Task requirements
Because the pictures are not wanted, give back only the exact text of every entry below.

Saved entries
== == ==
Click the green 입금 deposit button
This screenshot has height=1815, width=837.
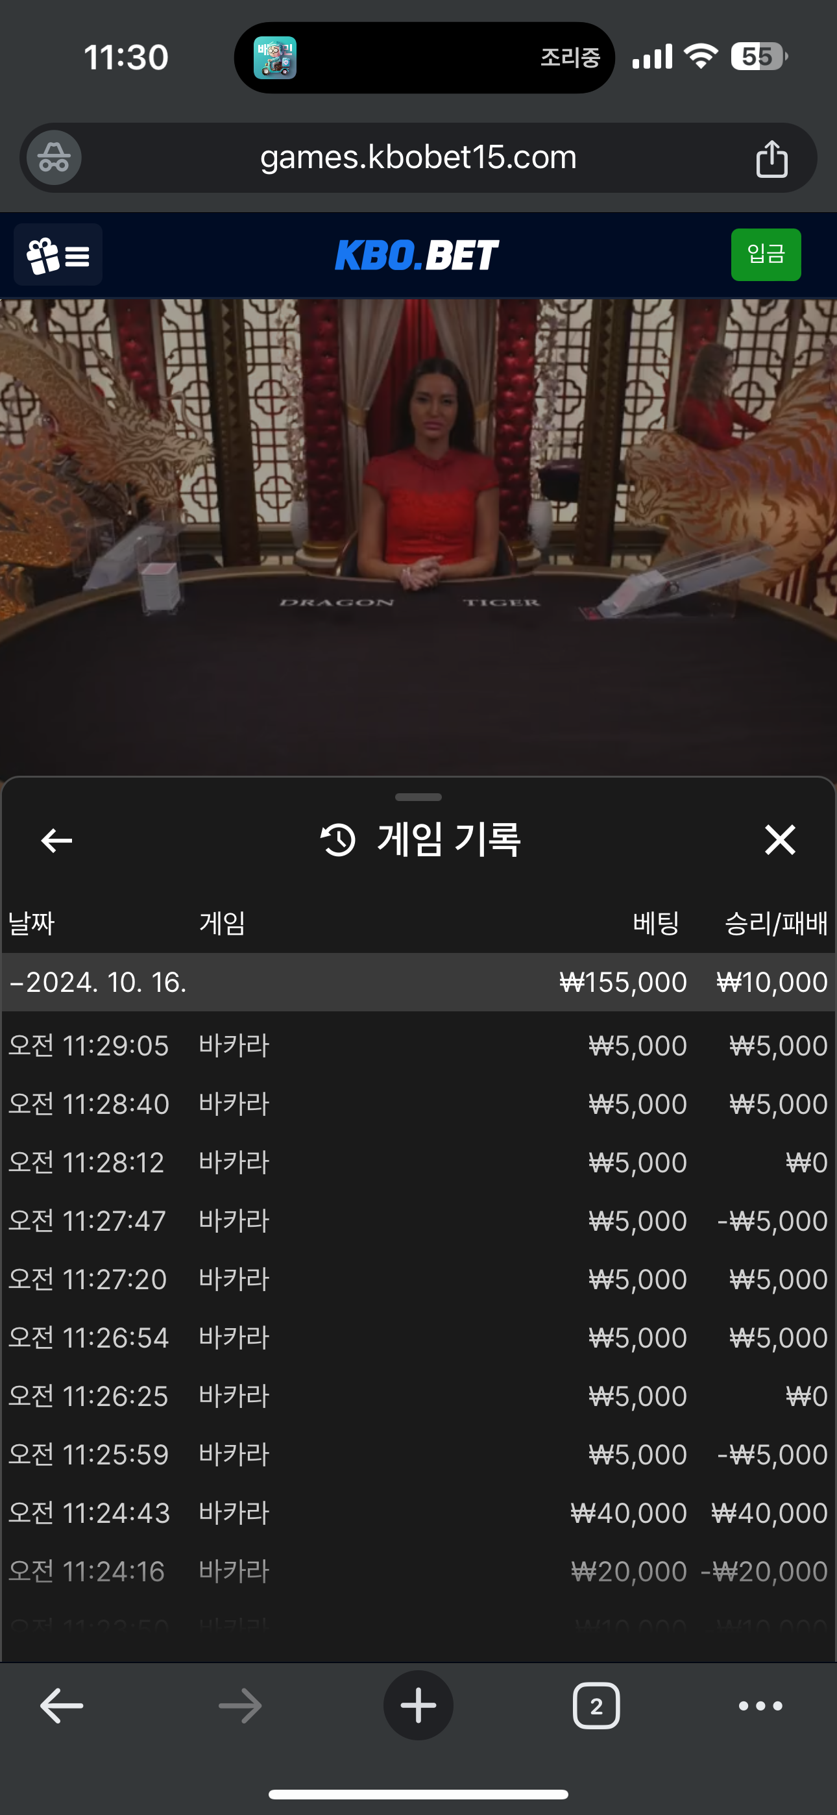[x=766, y=254]
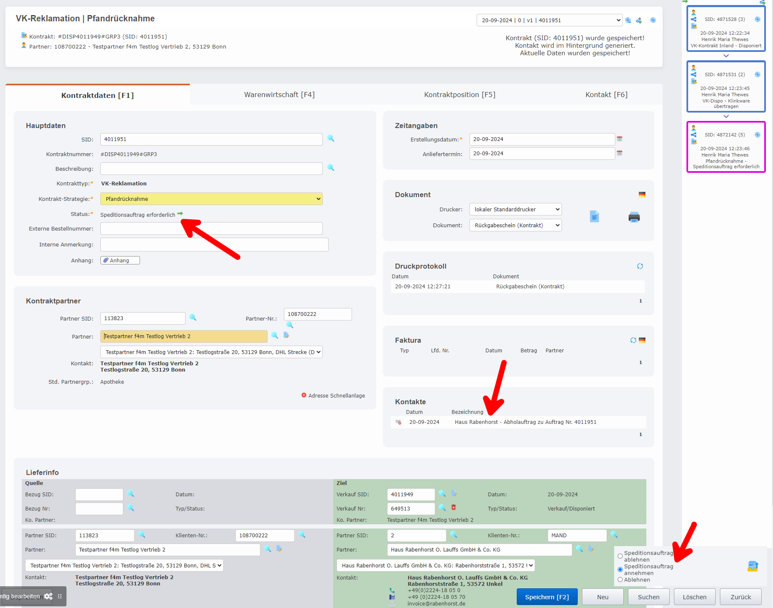
Task: Click the Externe Bestellnummer input field
Action: click(x=211, y=228)
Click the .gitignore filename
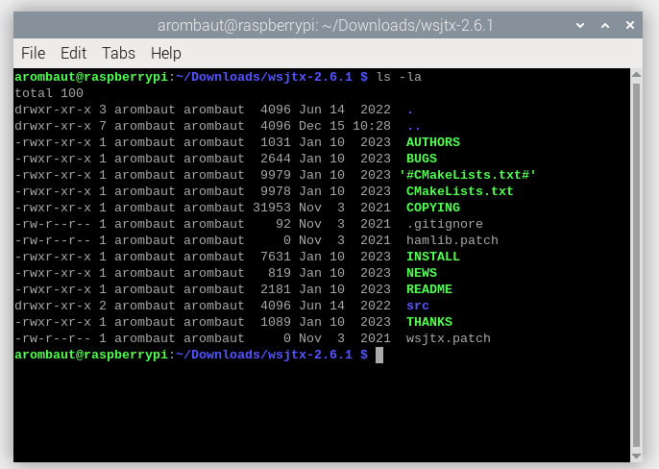The image size is (659, 469). tap(444, 224)
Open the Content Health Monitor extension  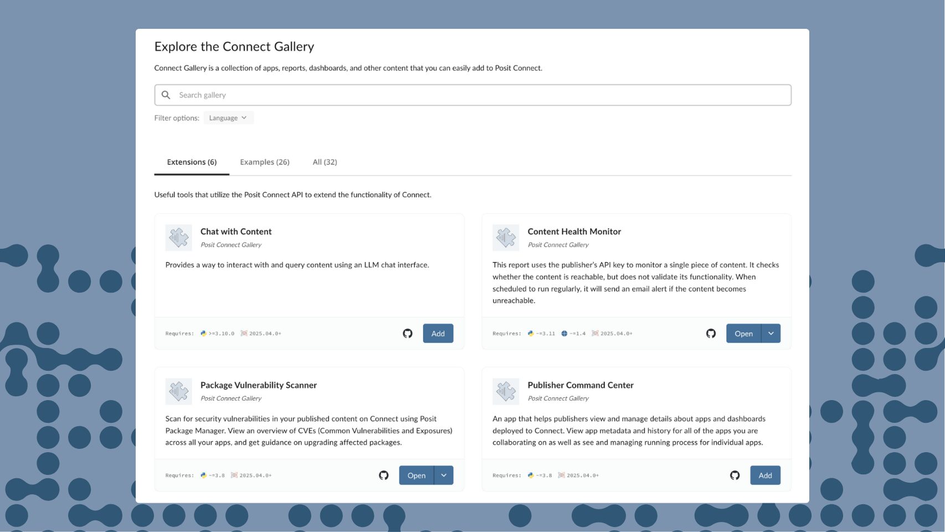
== == ==
Answer to this task
Click the green 입금 deposit button
This screenshot has height=1815, width=837.
[x=766, y=254]
Task: Click the Externe Bestellnummer input field
Action: click(x=211, y=228)
Click the .gitignore filename
The image size is (659, 469). tap(444, 224)
Open the Content Health Monitor extension  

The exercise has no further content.